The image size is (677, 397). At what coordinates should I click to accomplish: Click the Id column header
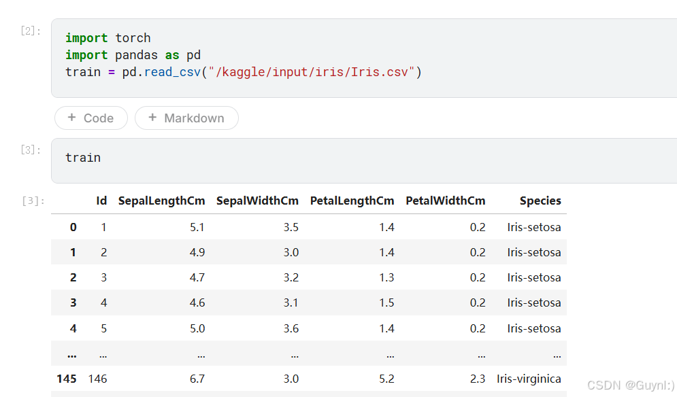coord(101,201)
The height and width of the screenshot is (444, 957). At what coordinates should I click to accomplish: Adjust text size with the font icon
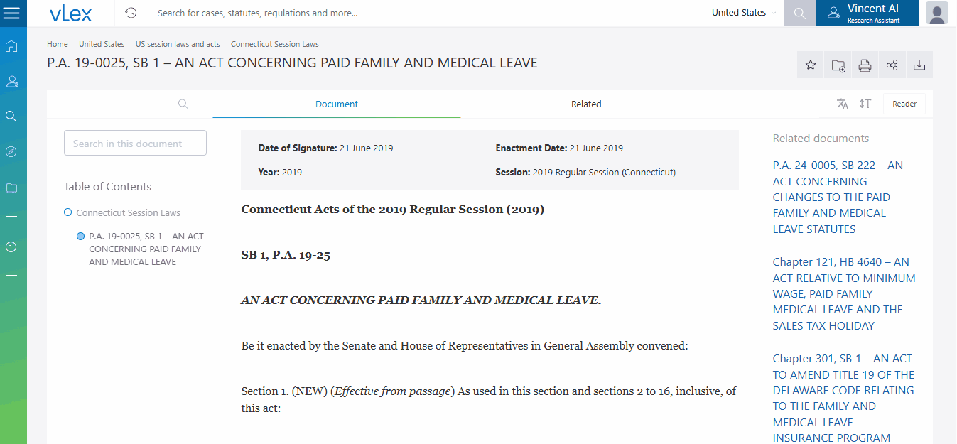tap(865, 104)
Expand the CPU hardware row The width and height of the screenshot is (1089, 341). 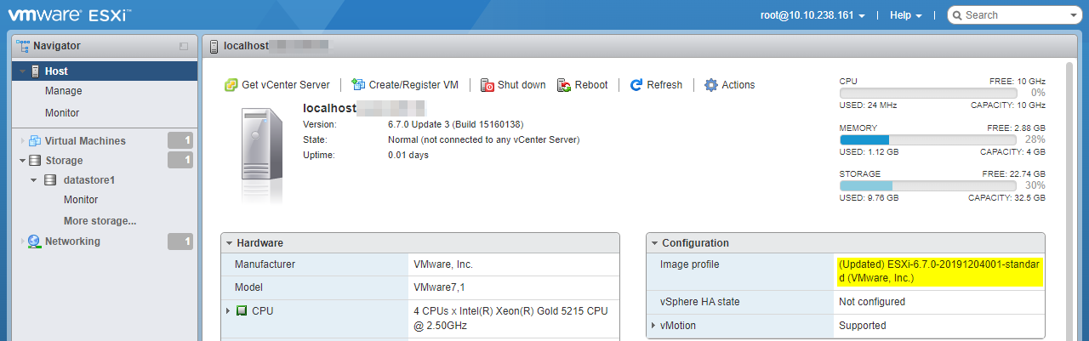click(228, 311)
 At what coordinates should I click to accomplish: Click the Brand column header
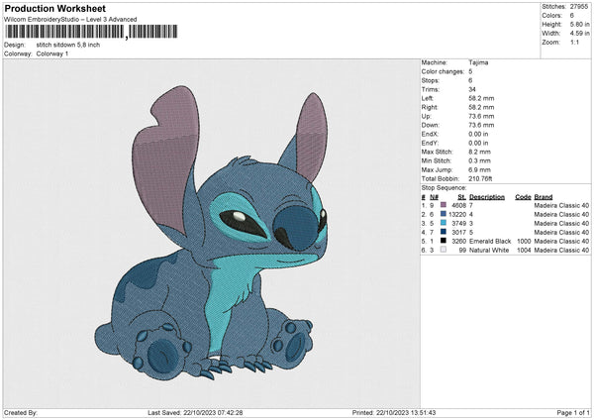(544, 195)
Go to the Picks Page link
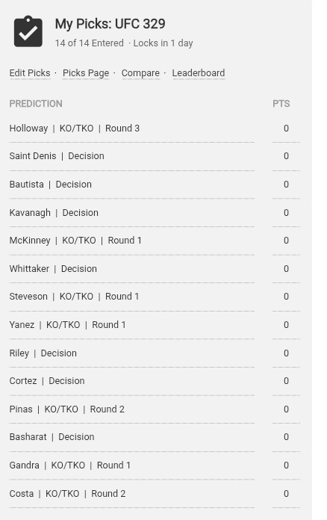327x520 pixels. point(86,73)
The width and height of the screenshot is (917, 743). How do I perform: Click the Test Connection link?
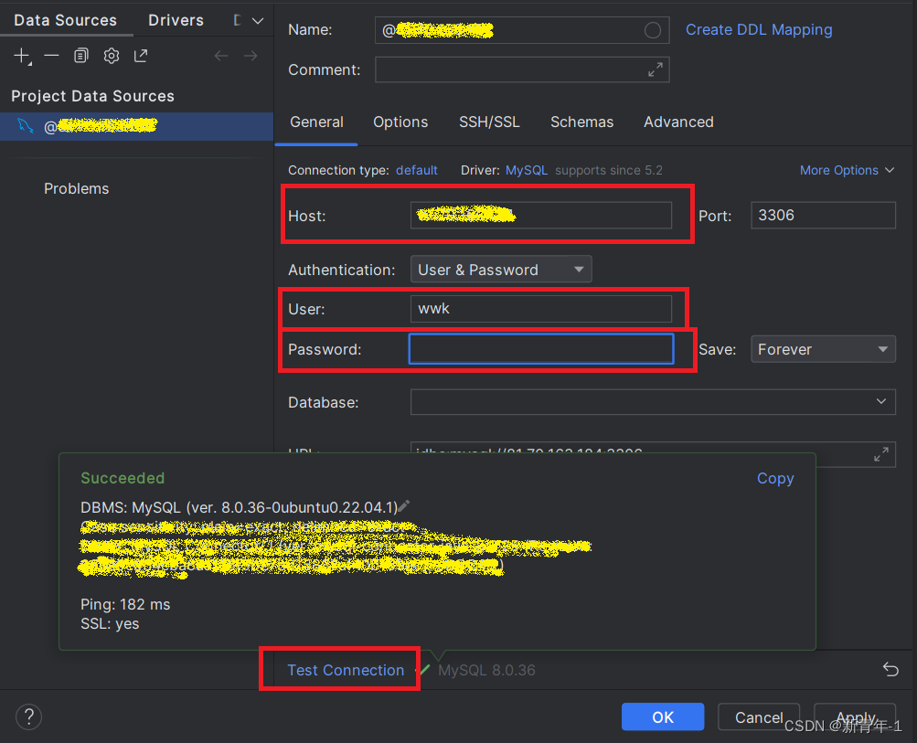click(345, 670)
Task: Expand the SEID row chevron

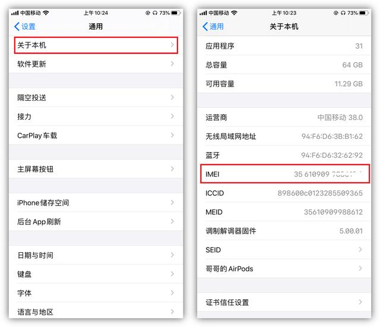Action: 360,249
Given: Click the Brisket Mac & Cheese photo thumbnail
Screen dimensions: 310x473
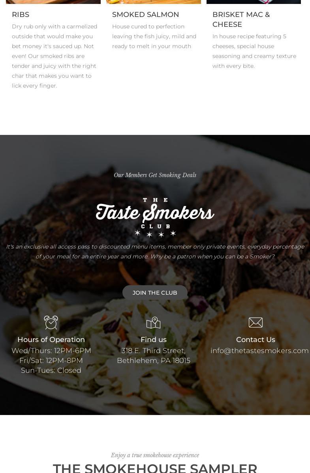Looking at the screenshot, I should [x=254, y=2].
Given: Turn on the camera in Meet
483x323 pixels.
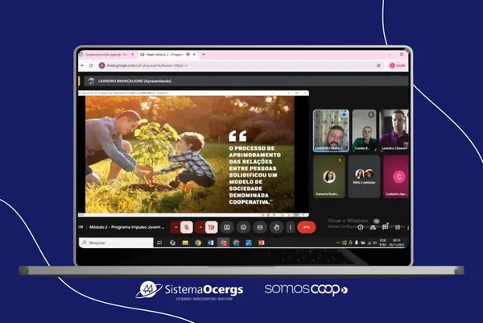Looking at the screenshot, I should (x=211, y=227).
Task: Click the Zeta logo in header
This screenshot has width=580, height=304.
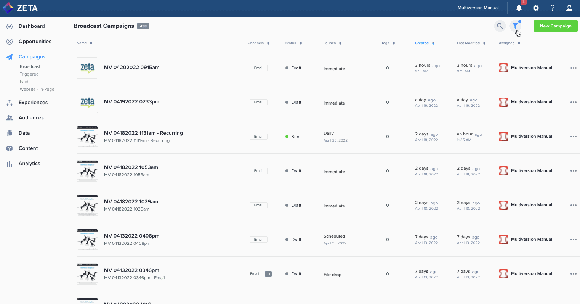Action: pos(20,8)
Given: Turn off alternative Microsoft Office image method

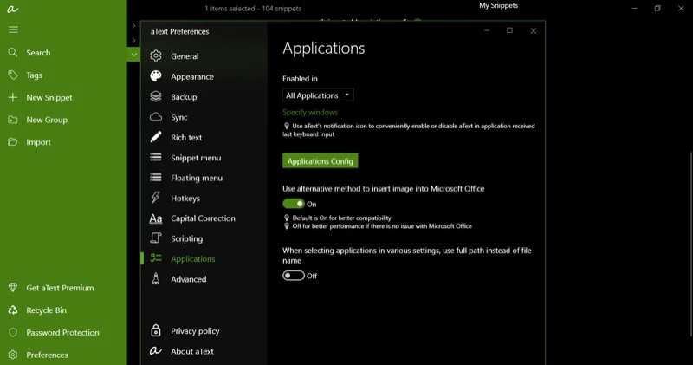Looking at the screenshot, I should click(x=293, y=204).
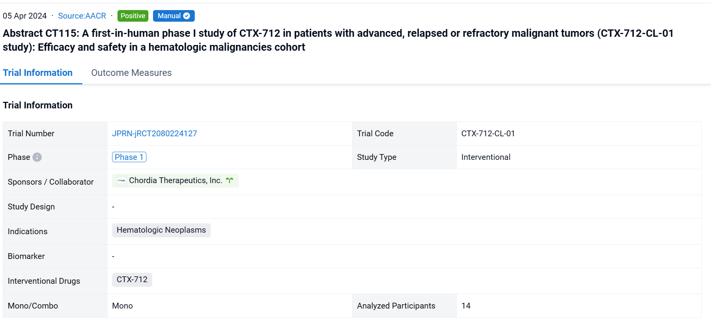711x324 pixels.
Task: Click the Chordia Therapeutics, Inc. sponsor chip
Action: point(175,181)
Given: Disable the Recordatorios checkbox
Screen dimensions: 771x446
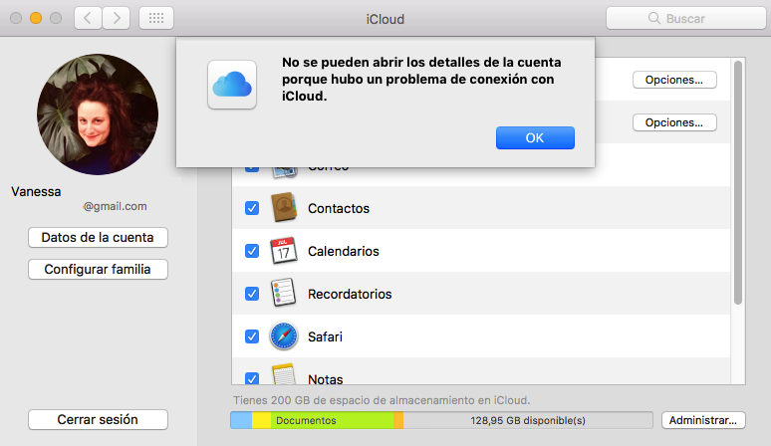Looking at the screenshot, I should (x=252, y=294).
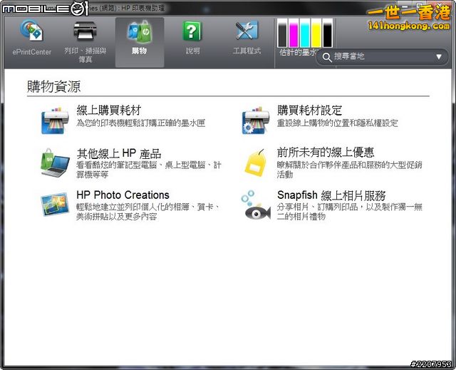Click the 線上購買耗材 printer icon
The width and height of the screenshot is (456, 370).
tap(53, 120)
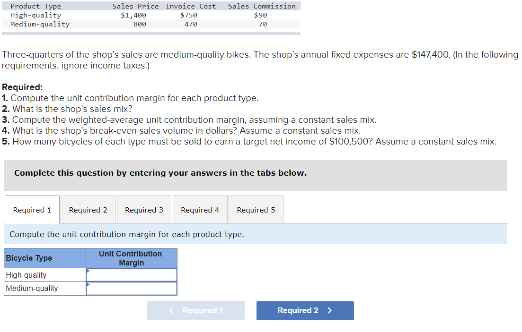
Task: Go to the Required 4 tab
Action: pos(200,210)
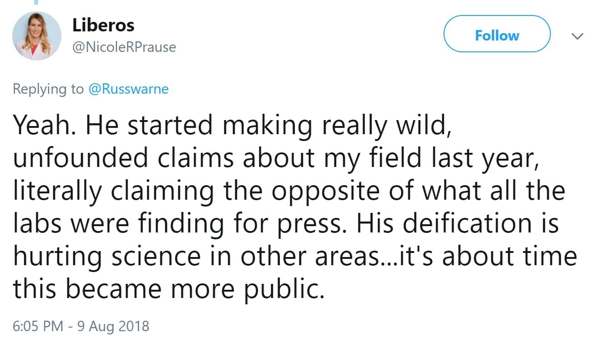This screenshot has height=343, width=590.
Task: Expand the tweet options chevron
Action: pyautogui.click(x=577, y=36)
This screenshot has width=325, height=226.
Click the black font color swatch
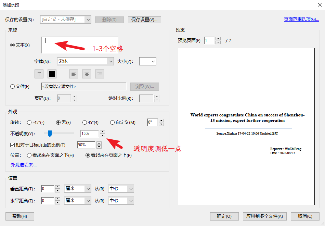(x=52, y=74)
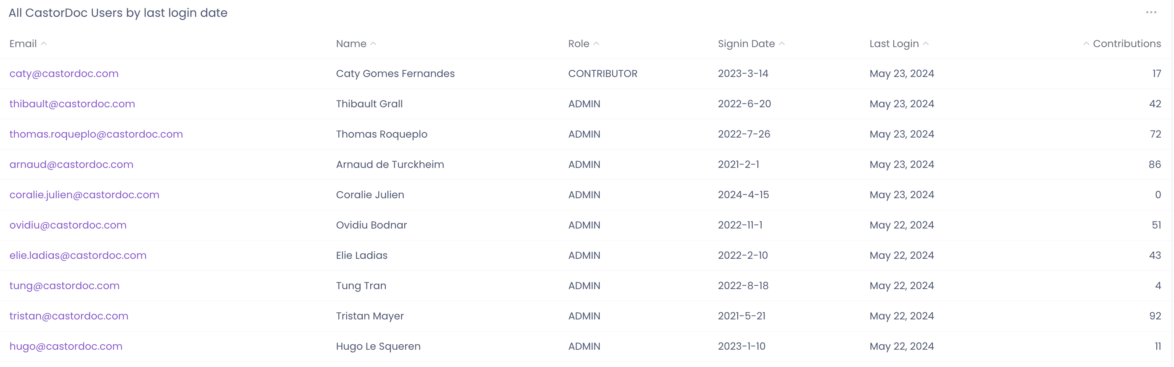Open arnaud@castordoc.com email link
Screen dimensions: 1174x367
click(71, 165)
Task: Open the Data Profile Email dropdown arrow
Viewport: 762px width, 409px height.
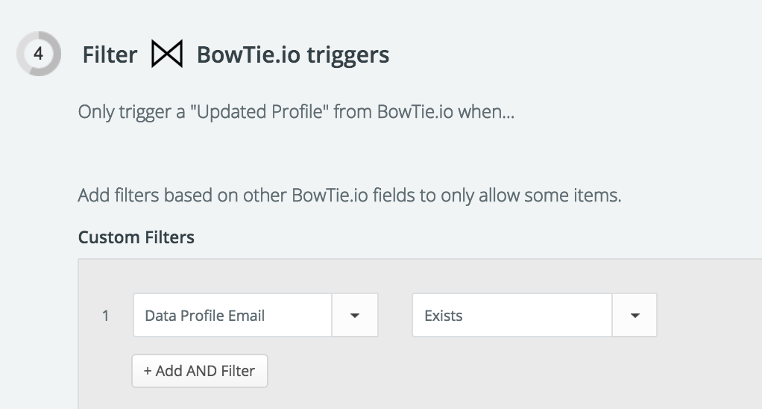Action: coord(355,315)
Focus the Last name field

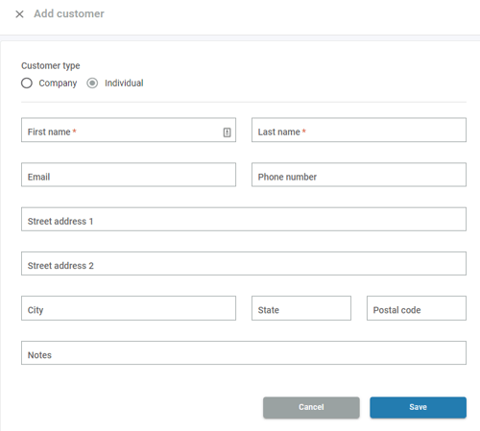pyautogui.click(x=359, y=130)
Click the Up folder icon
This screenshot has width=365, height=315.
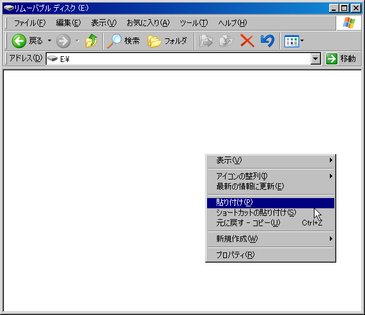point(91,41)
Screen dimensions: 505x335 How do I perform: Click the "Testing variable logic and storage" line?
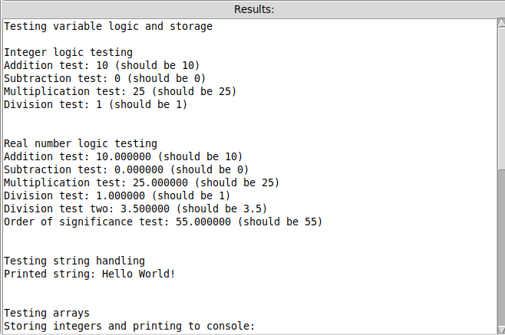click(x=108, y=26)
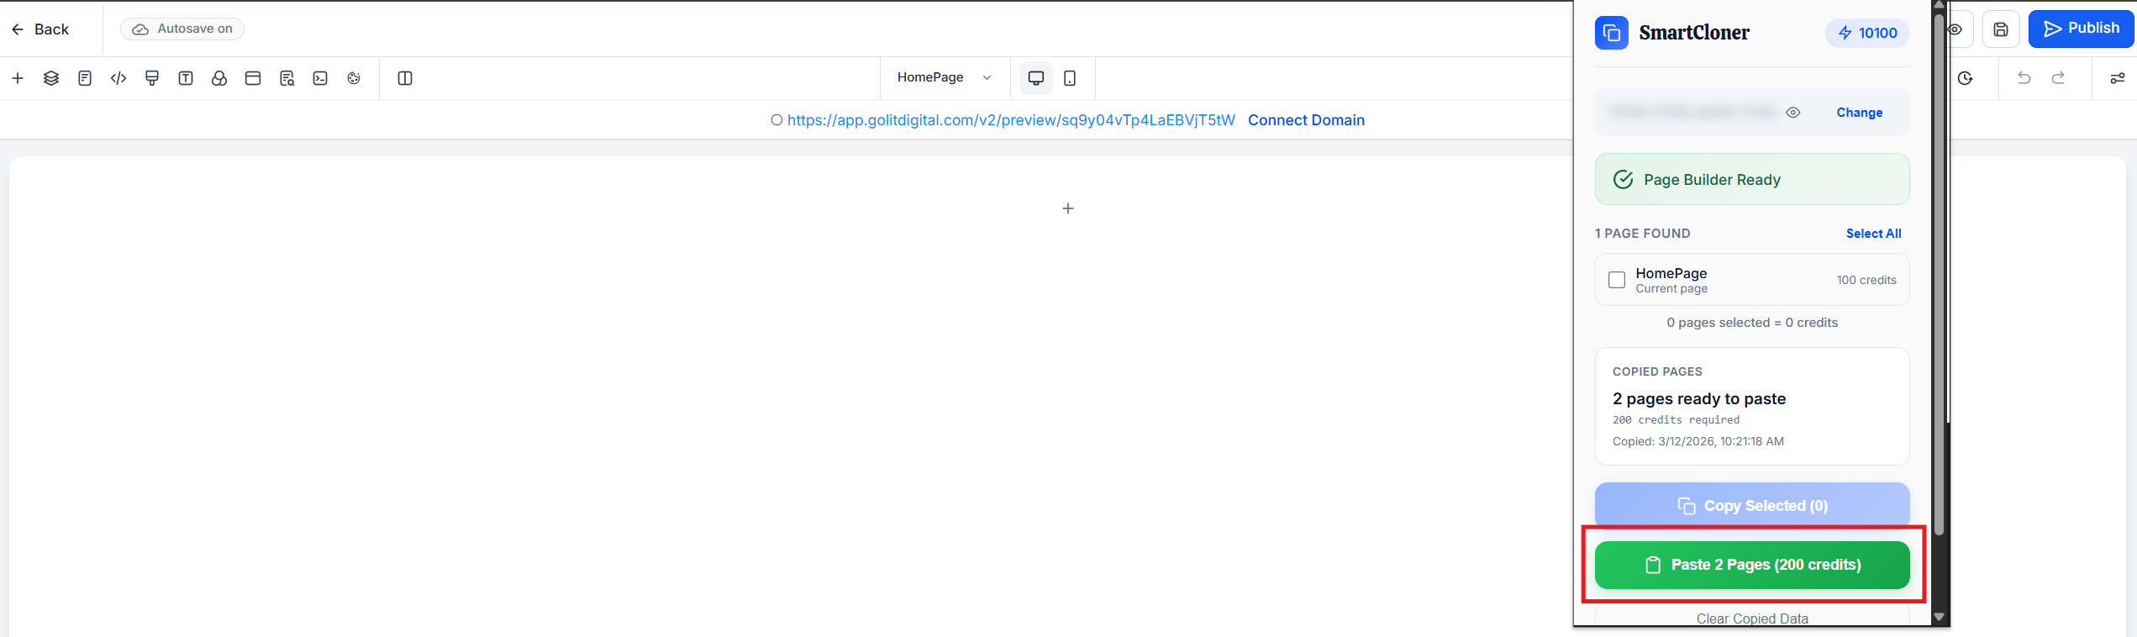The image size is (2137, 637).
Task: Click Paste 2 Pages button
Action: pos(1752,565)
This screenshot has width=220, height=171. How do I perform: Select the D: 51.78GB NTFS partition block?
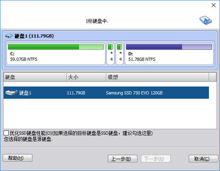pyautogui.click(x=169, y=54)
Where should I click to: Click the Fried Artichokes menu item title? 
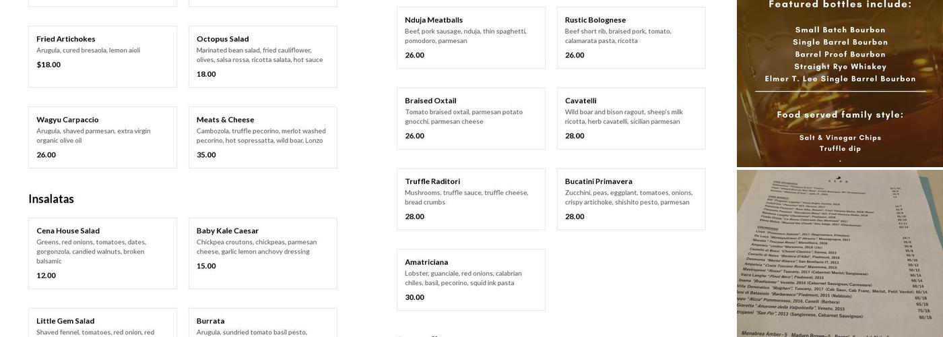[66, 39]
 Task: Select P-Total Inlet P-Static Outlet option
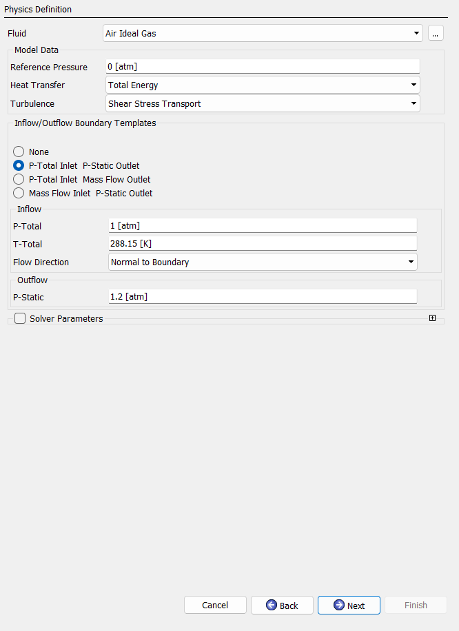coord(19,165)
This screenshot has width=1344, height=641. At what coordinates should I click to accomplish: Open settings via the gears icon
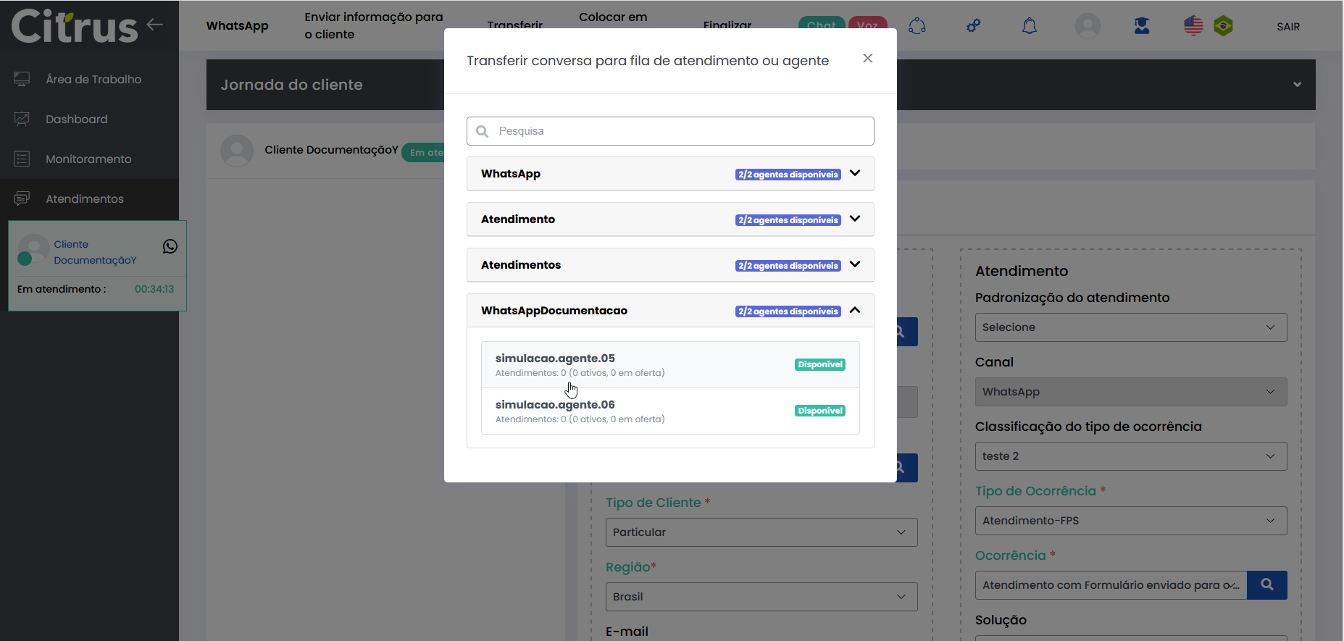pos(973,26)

_Prompt:_
Reproduce exactly, with nothing added, the lines from the line with "This screenshot has width=1344, height=641." through the end of the entries above; pictures are to be left out.

_Answer to this exercise:_
This screenshot has width=1344, height=641. At what coordinates should I click to accomplish: Open settings via the gears icon
pos(973,26)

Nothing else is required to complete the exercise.